##### AVAILABLE DATA #####

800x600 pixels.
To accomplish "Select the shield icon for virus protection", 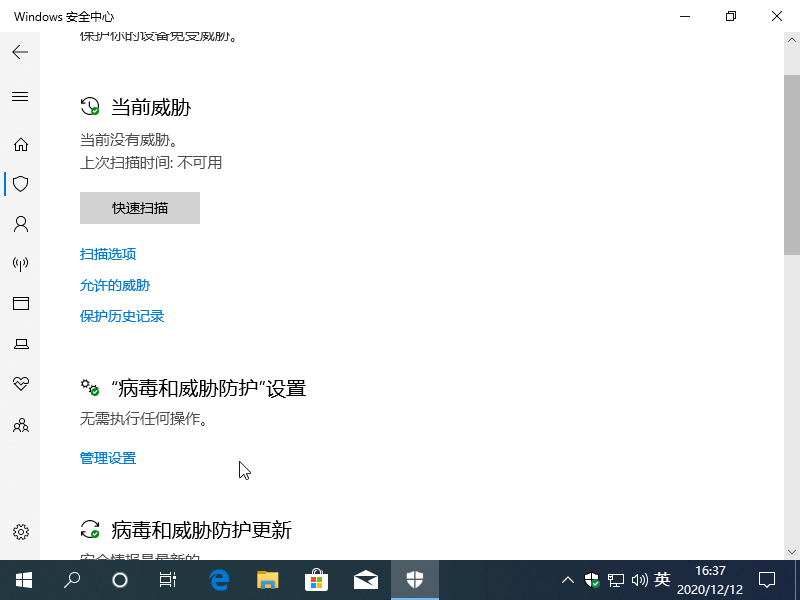I will coord(20,184).
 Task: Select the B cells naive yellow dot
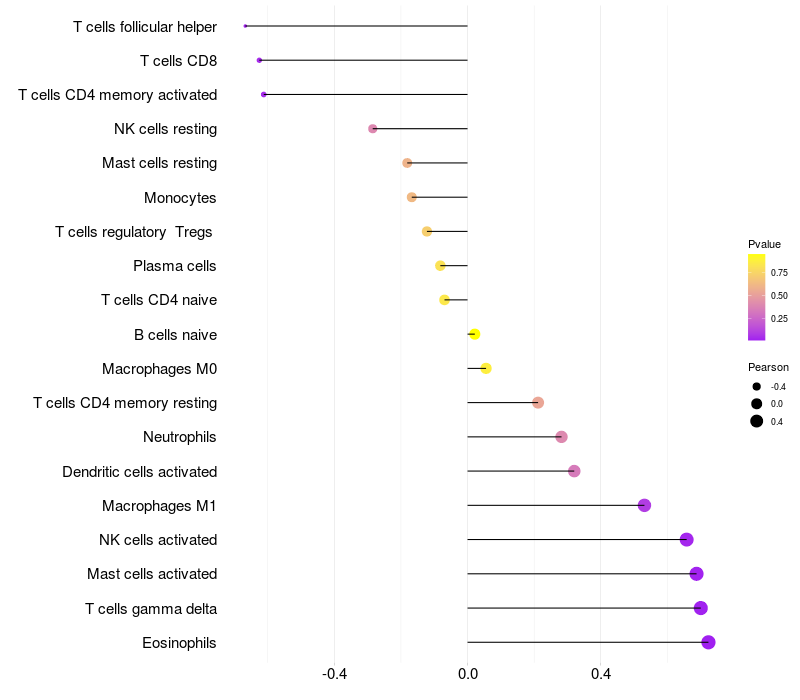(474, 334)
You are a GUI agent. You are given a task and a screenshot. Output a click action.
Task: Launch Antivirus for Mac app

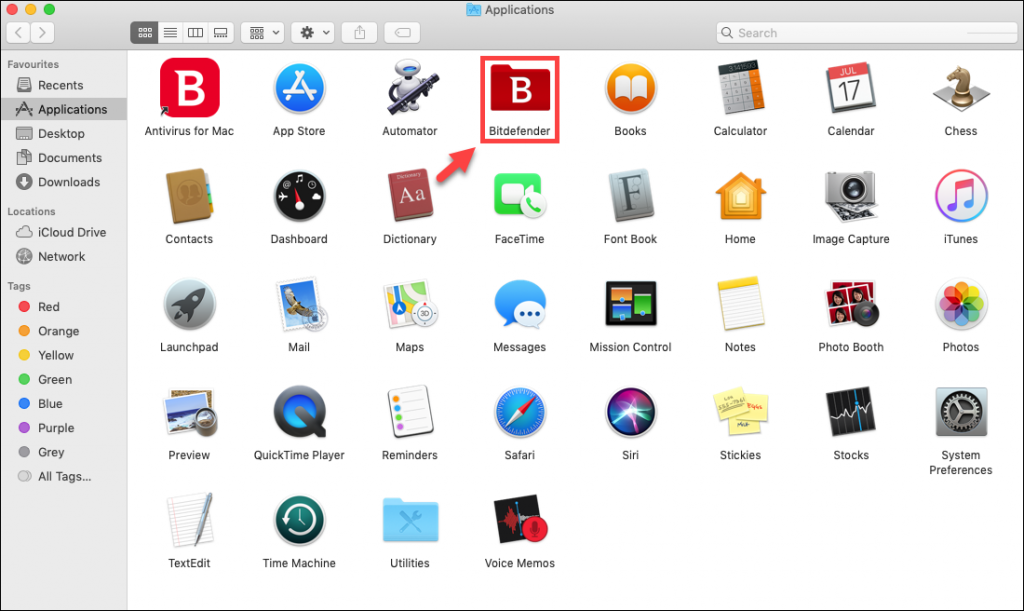tap(189, 90)
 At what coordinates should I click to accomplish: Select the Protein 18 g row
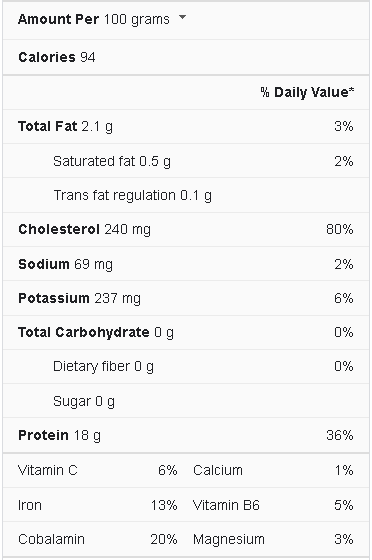click(x=186, y=435)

#####

Transcribe the span of lines that runs from the line with "Task: Launch Antivirus for Mac app" to the end of the data, both ends included, exactly, with nothing else and no pictures.

--- ANSWER BELOW ---
Task: Launch Antivirus for Mac app

tap(189, 90)
 At what coordinates should I click to accomplish: Select the Protein 18 g row
click(x=186, y=435)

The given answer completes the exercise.